● **Exercise requirements**
For the data that follows, return each line unchanged and drop the pictures.

● **Record excerpts**
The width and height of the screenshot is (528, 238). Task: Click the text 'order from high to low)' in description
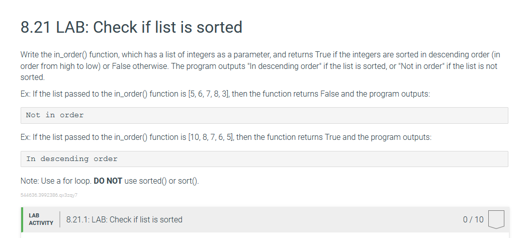pos(61,66)
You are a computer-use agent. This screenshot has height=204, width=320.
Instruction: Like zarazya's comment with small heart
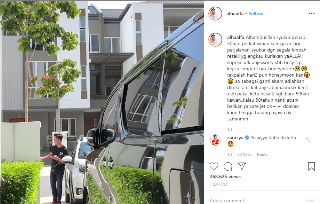click(x=308, y=140)
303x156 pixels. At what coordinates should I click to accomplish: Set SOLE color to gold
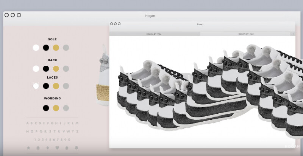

● **Task answer**
The width and height of the screenshot is (528, 238). Task: Click the text 'order from high to low)' in description
pos(61,66)
You are a computer-use agent. This screenshot has height=204, width=320.
Instruction: Like zarazya's comment with small heart
click(x=308, y=140)
303x156 pixels. At what coordinates should I click to accomplish: Set SOLE color to gold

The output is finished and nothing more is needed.